Este es el secreto, pero el motivo, el punto de partida de las
diferentes concepciones es que el padre ha sido un verdadero celoso del
triunfo. Así, tiene un hijo que muy pronto será cardenal, un hijo
financiero que se cuida el cuerpo con gimnasios y el alma con amantes,
un hijo físico profesor de Oxford, y una hija que, debido a aquel
fracaso detestado y temido por el padre, se dedica a esa profesión de la
carne pero, eso sí, profesión en la que es la número uno.

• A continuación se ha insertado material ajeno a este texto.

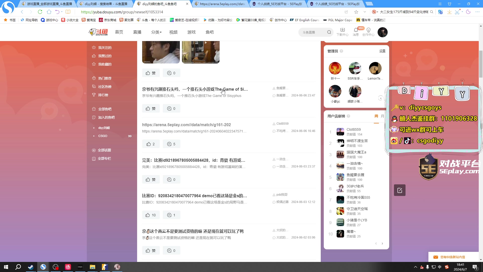
Task: Click the Douyu logo in the page header
Action: 98,32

Es elección de la autora no poner el conflicto sobre el escenario
sino hablar sobre él, lo que le permite utilizar la escena para hablar
de muchas otras cosas. A pesar de sonar a teatro antiguo, la puesta en
escena que consigue Ely Hortelano se permite dejar segundos vacíos en cada escena que
hacen que, pese a su larga duración, la obra se condense en esos
momentos finales de cada oscuro, dejando así que la situación se
explique por sí misma.
Lo que hay también es un buen trabajo actoral, pues Ely deja libertad
a los actores para transitar por la escena. Una puesta en escena
redonda en la que lo de menos quizá sea esa pequeña duda final pues
quizá todo sea lo que vemos: una escena grande en la que una familia
habla sobre sus problemas, pero sin entrar en el fondo para no herirse. Y
es que, como la propia autora dice: «el teatro basta con sentirlo» y,
en este caso, o se siente o no se siente. Quedémonos con eso y con el
agradable descubrimiento de un nuevo actor en el panorama teatral
ubetense: Miguel López.
(Fuente: ideal.es Vicente J. Ruiz)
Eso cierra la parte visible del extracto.